**Data for analysis:**
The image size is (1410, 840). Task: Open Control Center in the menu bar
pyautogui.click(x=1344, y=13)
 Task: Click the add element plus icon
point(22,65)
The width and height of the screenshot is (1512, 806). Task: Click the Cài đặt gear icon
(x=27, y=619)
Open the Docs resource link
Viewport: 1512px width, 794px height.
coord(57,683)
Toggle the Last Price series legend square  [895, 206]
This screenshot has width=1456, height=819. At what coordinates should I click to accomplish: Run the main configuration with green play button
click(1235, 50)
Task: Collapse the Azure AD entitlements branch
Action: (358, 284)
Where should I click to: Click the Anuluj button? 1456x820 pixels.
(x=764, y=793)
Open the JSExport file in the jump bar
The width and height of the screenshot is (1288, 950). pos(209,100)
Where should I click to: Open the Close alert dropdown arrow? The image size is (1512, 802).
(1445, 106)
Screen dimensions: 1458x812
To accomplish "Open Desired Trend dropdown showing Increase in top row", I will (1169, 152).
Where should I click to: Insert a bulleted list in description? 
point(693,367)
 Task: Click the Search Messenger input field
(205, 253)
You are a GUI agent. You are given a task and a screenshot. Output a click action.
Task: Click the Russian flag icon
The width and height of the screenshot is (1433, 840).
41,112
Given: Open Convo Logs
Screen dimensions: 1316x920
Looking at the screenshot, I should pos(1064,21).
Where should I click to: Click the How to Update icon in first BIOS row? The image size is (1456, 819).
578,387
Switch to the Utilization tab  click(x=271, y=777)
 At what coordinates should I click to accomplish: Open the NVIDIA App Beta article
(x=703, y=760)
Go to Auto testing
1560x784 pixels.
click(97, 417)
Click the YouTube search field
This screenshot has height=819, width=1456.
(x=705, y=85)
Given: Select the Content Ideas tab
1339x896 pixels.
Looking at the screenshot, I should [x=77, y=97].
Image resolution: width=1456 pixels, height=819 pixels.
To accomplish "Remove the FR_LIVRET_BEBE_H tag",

**Activity:**
Take the first line of the material above as the start and the line that contains "Screen dimensions: 1458x812" as the end. Output only that span, every line exactly as it stands.

**Written solution:**
The image size is (1410, 840). Task: Open Control Center in the menu bar
pyautogui.click(x=1344, y=13)
 Task: Click the add element plus icon
point(22,65)
The width and height of the screenshot is (1512, 806). Task: Click the Cài đặt gear icon
(x=27, y=619)
Open the Docs resource link
Viewport: 1512px width, 794px height.
coord(57,683)
Toggle the Last Price series legend square  [895, 206]
This screenshot has width=1456, height=819. At what coordinates should I click to accomplish: Run the main configuration with green play button
click(1235, 50)
Task: Collapse the Azure AD entitlements branch
Action: (358, 284)
Where should I click to: Click the Anuluj button? 1456x820 pixels.
(x=764, y=793)
Open the JSExport file in the jump bar
The width and height of the screenshot is (1288, 950). pos(209,100)
Where should I click to: Open the Close alert dropdown arrow? The image size is (1512, 802).
(1445, 106)
Screen dimensions: 1458x812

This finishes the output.